И сколько бы ни уверял себя Дробов — и раньше, до колонии, и там, за черной «колючкой», и потом, на относительной «свободе», что не нуждается он ни в женской любви, ни в мужской дружбе, в глубине души ему конечно же хотелось и того, и другого.
Оказавшись в своеобразном жизненном вакууме, когда человек в поисках признания выбирает себе один из двух путей — умственного или физического совершенствования, Дробов однозначно выбрал второе.
И чем больше он качался, чем больше прибавлялось силы, тем легче было отбирать у слабых и хилых их «пар- чушки» — ибо «качка» требует еды...
Из колонии Дробов вышел с накачанными мышцами рук, плечей, спины. Для чего помногу раз поднимал он в положении стоя и лежа разные железяки, собранные им в промзоне, — они там валялись в большом изобилии.
Твердыми стали мышцы. А сердце и раньше мягким не было.
Специальности толковой ему приобрести не довелось. По «малолетке» работал на циркулярной пиле, потом на алюминиевом заводе таскал опоки — не столько для труда, сколько для тренировки. Силы прибавлял.
А ум и душа отдыхали. Дробов не хотел их особенно тревожить.
С накачанными мышцами и без головы можно обойтись.
И злоба Дробова отдыхала до поры тоже...
Она дремала в Дробове до той минуты, покуда его кто- нибудь не задирал, что случалось по понятным причинам все реже и реже.
Или пока не попадали на его пути — ну, это уже после колонии — какие-нибудь чистенькие и благополучные людишки, которых он ненавидел так сильно, что мышцы болели.
Один раз он отметелил случайно попавшегося на пути студента, поздним вечером возвращавшегося со свидания. Уж больно он благополучным показался — шел себе в белой рубашке, чистенький, и что-то напевал. Ну, он и дал ему! Завалил, долго и остервенело бил ногами в пах, по почкам. Когда почувствовал, что боль в затылке проходит, перестал. Но студент уже не шевелился. Так и не знал Дробов, забил ли он того студента насмерть, или тот оклемался, вылечился.
Как-то незаметно жизнь шла. Колония, свобода, снова колония — уже взрослая — и снова, после короткого срока за кражу, — свобода.
После третьей короткой отсидки он устал. Все так же качал мышцы, не уставая. А душой, или тем, что у него было вместо души, устал.
Устроился слесарем тепловой установки в психбольницу.

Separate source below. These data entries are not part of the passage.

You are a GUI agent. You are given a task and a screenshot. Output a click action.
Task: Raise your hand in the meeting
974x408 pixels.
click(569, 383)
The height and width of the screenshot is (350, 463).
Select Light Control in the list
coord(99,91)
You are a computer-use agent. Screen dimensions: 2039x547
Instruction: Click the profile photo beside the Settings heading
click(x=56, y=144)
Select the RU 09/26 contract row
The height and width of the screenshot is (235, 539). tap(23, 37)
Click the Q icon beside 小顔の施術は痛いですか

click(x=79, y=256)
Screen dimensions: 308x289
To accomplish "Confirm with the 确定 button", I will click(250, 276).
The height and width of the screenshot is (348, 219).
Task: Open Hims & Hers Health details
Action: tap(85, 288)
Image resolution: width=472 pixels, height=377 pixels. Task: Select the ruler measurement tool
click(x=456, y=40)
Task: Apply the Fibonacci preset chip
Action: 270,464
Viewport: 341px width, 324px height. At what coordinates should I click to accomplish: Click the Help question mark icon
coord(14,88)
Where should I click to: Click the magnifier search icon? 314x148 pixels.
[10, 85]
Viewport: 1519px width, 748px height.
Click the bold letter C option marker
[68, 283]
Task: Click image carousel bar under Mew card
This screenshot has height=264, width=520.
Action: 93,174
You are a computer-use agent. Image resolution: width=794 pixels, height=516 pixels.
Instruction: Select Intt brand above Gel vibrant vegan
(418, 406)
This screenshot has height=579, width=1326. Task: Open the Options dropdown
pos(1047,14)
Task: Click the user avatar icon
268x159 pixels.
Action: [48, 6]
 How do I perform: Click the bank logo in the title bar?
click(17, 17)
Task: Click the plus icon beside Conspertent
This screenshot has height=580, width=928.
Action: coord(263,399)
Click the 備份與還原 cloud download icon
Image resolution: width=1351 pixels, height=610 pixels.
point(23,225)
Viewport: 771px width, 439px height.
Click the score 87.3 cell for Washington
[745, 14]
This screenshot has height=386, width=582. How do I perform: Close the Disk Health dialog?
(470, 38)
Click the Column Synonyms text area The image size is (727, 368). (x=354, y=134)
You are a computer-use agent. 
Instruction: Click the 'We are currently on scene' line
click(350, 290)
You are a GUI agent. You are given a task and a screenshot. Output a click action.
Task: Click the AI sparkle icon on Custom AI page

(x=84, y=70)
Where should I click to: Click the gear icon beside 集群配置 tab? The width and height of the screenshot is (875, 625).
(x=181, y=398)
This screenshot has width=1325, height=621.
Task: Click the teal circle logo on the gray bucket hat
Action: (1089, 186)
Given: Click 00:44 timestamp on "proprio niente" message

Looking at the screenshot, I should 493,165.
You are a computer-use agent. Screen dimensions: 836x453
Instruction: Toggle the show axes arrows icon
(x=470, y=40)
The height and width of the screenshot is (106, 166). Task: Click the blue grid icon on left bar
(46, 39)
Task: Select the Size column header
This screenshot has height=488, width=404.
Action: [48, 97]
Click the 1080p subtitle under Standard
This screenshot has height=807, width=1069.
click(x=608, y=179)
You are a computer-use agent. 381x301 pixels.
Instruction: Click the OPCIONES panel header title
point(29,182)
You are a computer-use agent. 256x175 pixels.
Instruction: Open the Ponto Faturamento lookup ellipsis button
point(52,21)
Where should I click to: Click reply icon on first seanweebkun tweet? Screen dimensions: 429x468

Стояла психушка в городе как бы на отшибе, на краю областного больничного городка. Сарай-дровяник, где он когда-то потерпел фиаско, его уже не выводил из себя. Ночные поллюции у него давно кончились. И сексуальное наслаждение он давно получал не от женщин, даже не от распространенного в колонии онанизма, а в момент физического насилия.
Когда он бил, бил, бил — в лицо, в пах, в грудь, по почкам неизвестного ему человека, — не важно, мужчину или женщину, — испытывал сладостный оргазм. Но надо было быть осторожным. И он был осторожным.
Казалось, после последней ходки на зону этот мрачновато смотрящий исподлобья «качок» действительно завя зал—ни краж, ни разбойных нападений. Избитые же до полусмерти люди, время от времени привозимые в приемный покой горбольницы, не могли связно рассказать, кто и за что на них напал.